Society for Social Work and Research

Sixteenth Annual Conference Research That Makes A Difference: Advancing Practice and Shaping Public Policy
11-15 January 2012 I Grand Hyatt Washington I Washington, DC

16658 Nida's Clinical Trials Network: A Source of Social Work Practice-Relevant Knowledge

Saturday, January 14, 2012: 2:30 PM
Roosevelt (Grand Hyatt Washington)
* noted as presenting author
Elizabeth A. Wells, PhD, Research Professor, University of Washington, Seattle, WA
Dennis Daley, PhD, Professor of Psychiatry, University of Pittsburgh, Pittsburgh, PA
Background and Purpose: There are long-standing gaps between research findings and practice in service provision to those dependent on drugs or alcohol. State and local policies increasingly advocate or require the use of evidence-based practices in publicly funded treatment programs. The National Institute on Drug Abuse (NIDA) Clinical Trials Network (CTN) began in 1999 with the goal of “improv[ing] the quality of drug abuse treatment throughout the country using science as the vehicle.” Its establishment responded to calls to align research and practice in the addictions, most notably the 1998 Institute of Medicine report, Bridging the Gap between Practice and Research (Lamb et al., 1998). The purpose of this presentation is to describe the CTN, provide an overview of its work, and highlight the applicability of its findings to social work research and practice.

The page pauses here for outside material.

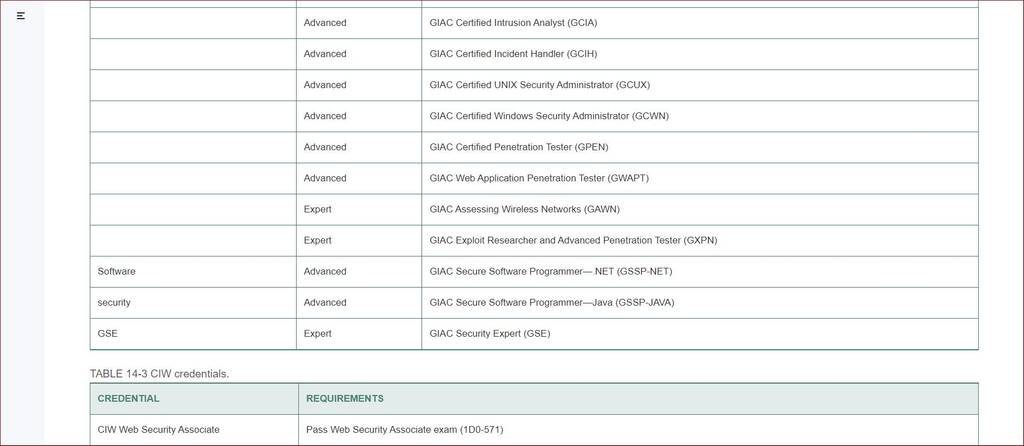Select the GSE category cell in first column
Image resolution: width=1024 pixels, height=446 pixels.
pos(193,334)
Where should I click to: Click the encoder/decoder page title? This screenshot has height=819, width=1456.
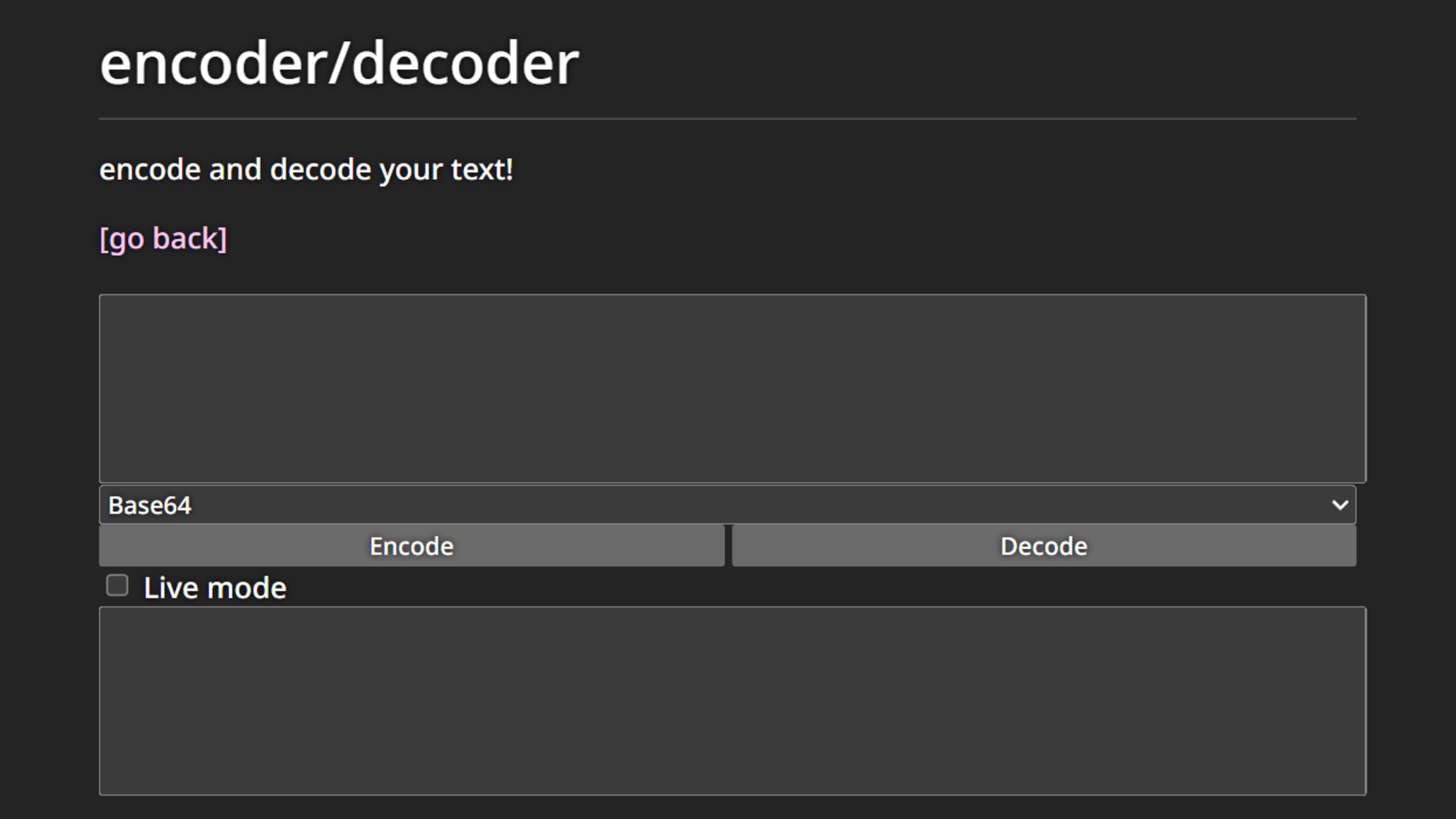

Methods: Funded by NIDA through a set of cooperative agreements, the CTN is comprised of 13 regional nodes consisting of a university-based research center and community addiction programs, totaling 240 programs across 37 States. A Steering Committee, composed of an investigator and a treatment program representative from each node and NIDA staff, designs and monitors CTN studies. Social workers are involved as both university-based researchers and community program representatives. The network attempts to move efficacious treatments into practice through multi-site behavioral and pharmacological Stage III (effectiveness) studies. Efficacy and effectiveness trials lie along a continuum defined by the degree of emphasis on internal versus external validity. The CTN uses a “hybrid model” (Carroll & Rounsaville, 2003) of design incorporating both external (e.g., use of community clinicians to deliver interventions; broad inclusion of representative patients; comparison conditions that represent treatment-as-usual; cost-effectiveness evaluation; and assessment of patient and clinician satisfaction) and internal (e.g., random assignment, manualized treatments, monitoring of treatment fidelity, and use of objective outcome measures) validity.

Results: To date the CTN has launched 28 multi-site intervention trials: 14 psychosocial/behavioral interventions, 10 medication or combined psychosocial/medication interventions, and 4 focused on HIV risk. Of these, 24 have been completed, with 17 primary outcome papers (involving a total of 6,215 participants) in print (see Overall, the CTN has been successful at implementing science-based treatments with fidelity in clinical settings. Trial outcomes vary, with some treatments producing improvements in retention, HIV risk behavior, or during- or post-treatment substance use. Others have not out-performed standard community practice. Results also differ by sub-population and by treatment site. Community-based treatment programs that participate in the CTN have adopted CTN-tested interventions at a faster pace than programs outside the CTN, but not at the rate initially expected. The CTN has also attempted to influence practice more generally through numerous dissemination efforts.

Conclusions & Implications: The CTN represents a source of practice-relevant knowledge that can be utilized by social workers in a variety of settings. Interventions that hold up to testing in community settings have an increased likelihood of effectiveness when implemented in like settings. More information is needed about strategies that increase successful dissemination and implementation of evidence-based practices in service settings.